# [The problem]
Which lines of the data below hold "default"? Copy each of them.

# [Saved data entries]
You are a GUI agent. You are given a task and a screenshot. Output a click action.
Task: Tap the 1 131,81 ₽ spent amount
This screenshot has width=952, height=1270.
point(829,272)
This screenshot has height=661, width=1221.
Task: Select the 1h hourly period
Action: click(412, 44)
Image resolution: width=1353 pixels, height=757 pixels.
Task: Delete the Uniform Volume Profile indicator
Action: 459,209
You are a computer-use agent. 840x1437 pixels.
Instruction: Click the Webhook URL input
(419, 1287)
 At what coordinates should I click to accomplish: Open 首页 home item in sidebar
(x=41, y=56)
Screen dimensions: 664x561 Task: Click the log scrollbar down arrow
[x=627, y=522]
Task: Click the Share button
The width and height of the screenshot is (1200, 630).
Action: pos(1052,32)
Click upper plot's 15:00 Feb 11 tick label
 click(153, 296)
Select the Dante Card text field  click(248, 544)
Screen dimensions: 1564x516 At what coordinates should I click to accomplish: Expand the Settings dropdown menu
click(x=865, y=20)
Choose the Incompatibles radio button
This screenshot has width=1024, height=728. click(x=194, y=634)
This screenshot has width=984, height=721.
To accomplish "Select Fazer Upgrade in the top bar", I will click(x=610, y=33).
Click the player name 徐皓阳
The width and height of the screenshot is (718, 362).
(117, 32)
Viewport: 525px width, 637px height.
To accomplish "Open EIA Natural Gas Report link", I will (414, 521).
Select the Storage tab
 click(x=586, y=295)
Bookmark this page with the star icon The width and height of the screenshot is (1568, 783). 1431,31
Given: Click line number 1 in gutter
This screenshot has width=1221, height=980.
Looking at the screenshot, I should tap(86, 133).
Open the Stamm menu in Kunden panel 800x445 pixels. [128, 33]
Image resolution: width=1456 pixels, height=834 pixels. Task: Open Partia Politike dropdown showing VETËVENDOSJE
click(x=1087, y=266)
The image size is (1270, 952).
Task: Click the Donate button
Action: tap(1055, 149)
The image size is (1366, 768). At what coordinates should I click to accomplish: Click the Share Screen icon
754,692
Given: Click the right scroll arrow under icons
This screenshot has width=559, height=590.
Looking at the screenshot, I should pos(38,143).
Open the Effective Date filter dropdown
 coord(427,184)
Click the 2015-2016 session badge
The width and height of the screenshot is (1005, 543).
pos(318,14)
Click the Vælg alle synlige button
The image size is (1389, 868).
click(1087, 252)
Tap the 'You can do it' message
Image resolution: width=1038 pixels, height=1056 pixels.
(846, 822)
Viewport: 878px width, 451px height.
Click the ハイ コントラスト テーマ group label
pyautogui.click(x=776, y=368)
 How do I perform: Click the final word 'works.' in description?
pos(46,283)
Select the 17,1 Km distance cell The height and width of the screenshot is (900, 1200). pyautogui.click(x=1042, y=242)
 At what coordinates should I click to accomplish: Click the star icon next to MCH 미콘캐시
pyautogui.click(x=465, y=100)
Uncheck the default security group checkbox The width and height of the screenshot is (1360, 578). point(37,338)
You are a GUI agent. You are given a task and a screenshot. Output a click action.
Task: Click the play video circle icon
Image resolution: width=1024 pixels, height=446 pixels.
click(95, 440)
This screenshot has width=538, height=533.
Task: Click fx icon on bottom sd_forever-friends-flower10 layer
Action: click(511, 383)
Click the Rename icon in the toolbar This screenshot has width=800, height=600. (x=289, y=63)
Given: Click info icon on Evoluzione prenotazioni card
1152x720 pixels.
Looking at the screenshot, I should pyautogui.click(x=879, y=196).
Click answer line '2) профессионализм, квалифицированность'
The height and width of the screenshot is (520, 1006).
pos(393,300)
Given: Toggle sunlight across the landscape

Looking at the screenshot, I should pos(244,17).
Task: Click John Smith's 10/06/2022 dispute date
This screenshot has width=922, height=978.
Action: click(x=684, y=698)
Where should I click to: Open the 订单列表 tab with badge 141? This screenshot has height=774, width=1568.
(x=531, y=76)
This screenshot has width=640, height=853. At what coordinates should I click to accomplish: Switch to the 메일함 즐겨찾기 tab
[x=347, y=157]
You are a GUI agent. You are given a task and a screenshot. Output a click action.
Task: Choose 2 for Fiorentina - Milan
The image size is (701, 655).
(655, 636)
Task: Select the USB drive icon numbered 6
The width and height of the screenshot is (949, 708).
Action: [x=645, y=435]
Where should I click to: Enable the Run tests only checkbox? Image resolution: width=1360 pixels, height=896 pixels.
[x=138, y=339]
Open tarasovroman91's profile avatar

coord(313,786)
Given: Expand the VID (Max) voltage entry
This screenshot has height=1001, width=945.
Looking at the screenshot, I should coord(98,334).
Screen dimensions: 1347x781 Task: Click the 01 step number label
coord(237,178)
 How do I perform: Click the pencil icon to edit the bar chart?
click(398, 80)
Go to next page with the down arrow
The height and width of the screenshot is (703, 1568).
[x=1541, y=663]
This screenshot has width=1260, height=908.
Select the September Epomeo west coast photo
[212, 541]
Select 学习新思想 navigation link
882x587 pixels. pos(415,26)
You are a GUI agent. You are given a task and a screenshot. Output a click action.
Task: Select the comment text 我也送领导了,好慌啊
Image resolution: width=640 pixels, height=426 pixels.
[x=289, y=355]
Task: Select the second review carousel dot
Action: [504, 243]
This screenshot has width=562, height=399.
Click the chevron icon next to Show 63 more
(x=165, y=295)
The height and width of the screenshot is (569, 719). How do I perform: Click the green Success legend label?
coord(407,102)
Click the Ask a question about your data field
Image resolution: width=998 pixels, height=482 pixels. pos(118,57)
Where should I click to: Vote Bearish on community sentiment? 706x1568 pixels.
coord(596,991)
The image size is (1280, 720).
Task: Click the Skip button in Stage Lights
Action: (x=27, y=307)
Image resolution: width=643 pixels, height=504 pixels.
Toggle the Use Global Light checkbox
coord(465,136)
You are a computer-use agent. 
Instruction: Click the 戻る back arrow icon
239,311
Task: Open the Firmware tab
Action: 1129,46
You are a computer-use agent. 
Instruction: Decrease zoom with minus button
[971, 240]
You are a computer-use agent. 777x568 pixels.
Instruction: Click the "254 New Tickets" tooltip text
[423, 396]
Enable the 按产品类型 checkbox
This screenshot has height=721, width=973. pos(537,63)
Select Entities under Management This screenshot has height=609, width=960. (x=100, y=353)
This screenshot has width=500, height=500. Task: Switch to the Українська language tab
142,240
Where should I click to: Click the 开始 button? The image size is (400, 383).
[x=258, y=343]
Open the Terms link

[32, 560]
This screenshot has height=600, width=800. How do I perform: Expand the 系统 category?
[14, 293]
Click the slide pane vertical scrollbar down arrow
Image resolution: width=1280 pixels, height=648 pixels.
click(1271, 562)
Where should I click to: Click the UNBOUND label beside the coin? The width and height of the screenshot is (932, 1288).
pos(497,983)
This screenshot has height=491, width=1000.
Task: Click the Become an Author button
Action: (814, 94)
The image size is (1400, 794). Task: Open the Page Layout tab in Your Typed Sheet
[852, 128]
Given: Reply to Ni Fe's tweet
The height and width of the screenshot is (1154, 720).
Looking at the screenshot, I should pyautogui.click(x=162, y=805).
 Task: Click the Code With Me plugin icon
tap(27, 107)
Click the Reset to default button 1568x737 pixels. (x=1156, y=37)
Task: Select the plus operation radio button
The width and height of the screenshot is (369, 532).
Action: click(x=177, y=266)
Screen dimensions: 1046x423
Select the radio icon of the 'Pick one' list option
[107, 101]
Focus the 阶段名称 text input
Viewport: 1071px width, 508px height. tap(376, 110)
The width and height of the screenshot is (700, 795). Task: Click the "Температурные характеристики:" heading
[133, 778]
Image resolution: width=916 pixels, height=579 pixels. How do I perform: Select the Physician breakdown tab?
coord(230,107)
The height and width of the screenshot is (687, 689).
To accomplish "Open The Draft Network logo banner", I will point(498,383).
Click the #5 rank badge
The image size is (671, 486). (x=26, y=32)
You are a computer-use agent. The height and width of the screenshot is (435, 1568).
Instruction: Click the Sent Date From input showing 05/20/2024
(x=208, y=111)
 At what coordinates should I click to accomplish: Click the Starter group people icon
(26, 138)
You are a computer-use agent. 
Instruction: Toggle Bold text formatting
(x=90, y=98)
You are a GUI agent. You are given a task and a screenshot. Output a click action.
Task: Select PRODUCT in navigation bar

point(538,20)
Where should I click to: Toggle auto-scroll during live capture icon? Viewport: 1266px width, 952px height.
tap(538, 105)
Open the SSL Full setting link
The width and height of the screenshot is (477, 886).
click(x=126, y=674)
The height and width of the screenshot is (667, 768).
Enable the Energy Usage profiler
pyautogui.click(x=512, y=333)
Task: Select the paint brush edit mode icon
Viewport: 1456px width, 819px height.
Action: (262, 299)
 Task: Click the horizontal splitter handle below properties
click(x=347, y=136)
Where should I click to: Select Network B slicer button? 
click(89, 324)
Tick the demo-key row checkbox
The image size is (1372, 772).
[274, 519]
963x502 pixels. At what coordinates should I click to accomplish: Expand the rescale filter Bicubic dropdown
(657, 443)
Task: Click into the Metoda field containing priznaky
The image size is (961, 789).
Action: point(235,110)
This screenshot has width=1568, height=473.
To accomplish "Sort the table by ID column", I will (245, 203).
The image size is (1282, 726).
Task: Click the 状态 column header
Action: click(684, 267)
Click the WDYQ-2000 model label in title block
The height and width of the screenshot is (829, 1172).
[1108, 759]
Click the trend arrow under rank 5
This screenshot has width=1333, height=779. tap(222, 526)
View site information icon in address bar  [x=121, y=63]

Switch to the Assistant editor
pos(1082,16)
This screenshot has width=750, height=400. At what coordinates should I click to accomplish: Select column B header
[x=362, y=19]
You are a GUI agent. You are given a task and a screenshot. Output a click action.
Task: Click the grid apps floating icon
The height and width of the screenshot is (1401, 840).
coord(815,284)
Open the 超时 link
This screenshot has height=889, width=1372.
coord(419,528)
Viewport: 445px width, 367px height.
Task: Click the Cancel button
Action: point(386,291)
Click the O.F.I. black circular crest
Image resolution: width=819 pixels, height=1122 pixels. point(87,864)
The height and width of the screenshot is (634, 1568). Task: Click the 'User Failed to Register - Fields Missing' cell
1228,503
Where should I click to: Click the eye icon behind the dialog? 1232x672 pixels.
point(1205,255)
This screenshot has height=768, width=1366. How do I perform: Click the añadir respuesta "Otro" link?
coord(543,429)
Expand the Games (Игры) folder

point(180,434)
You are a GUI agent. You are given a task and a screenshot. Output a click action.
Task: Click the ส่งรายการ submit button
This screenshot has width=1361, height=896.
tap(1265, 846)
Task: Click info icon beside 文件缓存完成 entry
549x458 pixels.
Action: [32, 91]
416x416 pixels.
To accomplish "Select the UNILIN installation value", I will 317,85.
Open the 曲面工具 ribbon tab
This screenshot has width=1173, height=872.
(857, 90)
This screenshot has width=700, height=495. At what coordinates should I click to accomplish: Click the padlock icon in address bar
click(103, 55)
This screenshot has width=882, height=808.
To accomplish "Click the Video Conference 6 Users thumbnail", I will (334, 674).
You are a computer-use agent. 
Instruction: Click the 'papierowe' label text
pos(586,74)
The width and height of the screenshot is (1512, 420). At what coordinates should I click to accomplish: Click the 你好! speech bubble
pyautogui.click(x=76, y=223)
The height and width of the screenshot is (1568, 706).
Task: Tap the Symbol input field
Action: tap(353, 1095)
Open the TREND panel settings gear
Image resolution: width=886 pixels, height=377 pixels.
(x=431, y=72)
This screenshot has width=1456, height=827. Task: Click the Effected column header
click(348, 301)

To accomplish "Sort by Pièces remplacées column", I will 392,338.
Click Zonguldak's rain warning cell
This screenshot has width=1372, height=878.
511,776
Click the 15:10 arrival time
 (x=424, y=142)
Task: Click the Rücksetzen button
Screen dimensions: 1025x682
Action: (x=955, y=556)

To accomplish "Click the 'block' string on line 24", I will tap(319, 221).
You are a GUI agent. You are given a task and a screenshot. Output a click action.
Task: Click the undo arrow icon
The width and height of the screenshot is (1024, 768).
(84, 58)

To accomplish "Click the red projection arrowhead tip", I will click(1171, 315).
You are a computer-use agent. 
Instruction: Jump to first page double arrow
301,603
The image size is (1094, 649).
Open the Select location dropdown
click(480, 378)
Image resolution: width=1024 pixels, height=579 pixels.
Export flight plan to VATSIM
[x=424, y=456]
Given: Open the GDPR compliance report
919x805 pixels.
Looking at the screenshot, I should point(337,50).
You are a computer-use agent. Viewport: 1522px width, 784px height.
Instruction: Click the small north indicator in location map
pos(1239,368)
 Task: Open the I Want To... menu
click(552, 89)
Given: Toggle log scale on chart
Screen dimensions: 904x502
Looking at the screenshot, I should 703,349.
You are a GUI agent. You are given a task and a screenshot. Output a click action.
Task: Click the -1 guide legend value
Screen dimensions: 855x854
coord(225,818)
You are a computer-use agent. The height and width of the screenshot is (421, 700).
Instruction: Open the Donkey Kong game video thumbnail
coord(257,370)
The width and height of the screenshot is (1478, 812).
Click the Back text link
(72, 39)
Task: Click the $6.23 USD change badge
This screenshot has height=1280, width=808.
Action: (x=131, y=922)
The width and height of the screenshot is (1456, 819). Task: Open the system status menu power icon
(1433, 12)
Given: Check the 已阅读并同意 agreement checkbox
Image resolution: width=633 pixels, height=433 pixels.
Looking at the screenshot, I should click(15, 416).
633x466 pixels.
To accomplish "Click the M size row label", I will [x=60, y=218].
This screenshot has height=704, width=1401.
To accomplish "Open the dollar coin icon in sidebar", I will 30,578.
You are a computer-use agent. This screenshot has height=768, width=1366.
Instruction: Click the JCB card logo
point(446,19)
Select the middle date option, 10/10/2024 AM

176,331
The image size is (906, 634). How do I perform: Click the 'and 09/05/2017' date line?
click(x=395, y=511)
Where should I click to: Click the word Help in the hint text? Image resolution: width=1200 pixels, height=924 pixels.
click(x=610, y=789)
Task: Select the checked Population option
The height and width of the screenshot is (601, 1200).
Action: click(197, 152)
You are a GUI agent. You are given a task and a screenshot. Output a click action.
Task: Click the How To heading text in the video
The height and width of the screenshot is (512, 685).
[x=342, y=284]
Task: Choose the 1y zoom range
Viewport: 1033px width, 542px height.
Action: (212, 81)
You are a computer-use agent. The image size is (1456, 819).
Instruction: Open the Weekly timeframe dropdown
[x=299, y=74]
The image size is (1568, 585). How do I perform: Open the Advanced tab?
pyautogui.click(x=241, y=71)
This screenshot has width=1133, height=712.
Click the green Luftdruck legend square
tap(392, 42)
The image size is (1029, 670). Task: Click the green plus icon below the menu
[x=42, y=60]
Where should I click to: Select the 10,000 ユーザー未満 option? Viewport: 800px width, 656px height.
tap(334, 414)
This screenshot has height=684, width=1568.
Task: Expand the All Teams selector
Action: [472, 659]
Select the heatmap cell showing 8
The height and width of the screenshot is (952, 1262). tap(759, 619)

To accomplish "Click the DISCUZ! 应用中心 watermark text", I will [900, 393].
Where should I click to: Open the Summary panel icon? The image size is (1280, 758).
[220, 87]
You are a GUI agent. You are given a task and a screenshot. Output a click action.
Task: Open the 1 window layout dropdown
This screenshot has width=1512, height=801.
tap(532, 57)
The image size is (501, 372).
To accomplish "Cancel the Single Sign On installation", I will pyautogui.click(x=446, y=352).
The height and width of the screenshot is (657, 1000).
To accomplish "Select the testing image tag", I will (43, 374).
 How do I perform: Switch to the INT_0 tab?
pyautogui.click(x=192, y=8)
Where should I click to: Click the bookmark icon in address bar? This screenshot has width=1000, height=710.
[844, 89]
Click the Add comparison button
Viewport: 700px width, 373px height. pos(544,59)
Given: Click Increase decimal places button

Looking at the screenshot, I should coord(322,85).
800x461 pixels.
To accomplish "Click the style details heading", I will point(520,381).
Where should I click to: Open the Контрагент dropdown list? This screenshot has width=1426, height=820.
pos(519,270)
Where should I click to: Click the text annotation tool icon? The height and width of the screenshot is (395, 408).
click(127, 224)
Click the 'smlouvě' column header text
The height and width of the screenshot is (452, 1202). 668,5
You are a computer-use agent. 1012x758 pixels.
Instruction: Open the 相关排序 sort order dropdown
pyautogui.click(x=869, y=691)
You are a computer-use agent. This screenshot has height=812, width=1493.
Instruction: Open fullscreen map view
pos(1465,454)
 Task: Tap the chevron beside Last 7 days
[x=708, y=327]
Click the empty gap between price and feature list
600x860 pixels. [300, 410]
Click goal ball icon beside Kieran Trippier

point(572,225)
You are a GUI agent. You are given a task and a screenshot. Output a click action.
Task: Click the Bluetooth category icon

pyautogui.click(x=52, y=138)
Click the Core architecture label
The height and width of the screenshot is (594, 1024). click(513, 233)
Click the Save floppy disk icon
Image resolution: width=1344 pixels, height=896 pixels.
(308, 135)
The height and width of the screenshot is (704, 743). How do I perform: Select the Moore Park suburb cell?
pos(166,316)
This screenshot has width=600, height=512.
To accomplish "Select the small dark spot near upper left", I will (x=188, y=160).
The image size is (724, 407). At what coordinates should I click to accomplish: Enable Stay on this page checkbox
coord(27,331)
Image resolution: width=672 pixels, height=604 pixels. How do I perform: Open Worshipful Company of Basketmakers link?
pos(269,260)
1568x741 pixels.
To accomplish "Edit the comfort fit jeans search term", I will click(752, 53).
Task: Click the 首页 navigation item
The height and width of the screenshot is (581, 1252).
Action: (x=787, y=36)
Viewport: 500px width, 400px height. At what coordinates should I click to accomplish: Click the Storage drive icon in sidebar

# [Expected answer]
Uncheck the default security group checkbox The width and height of the screenshot is (1360, 578). point(37,338)
Click the Reset to default button 1568x737 pixels. (x=1156, y=37)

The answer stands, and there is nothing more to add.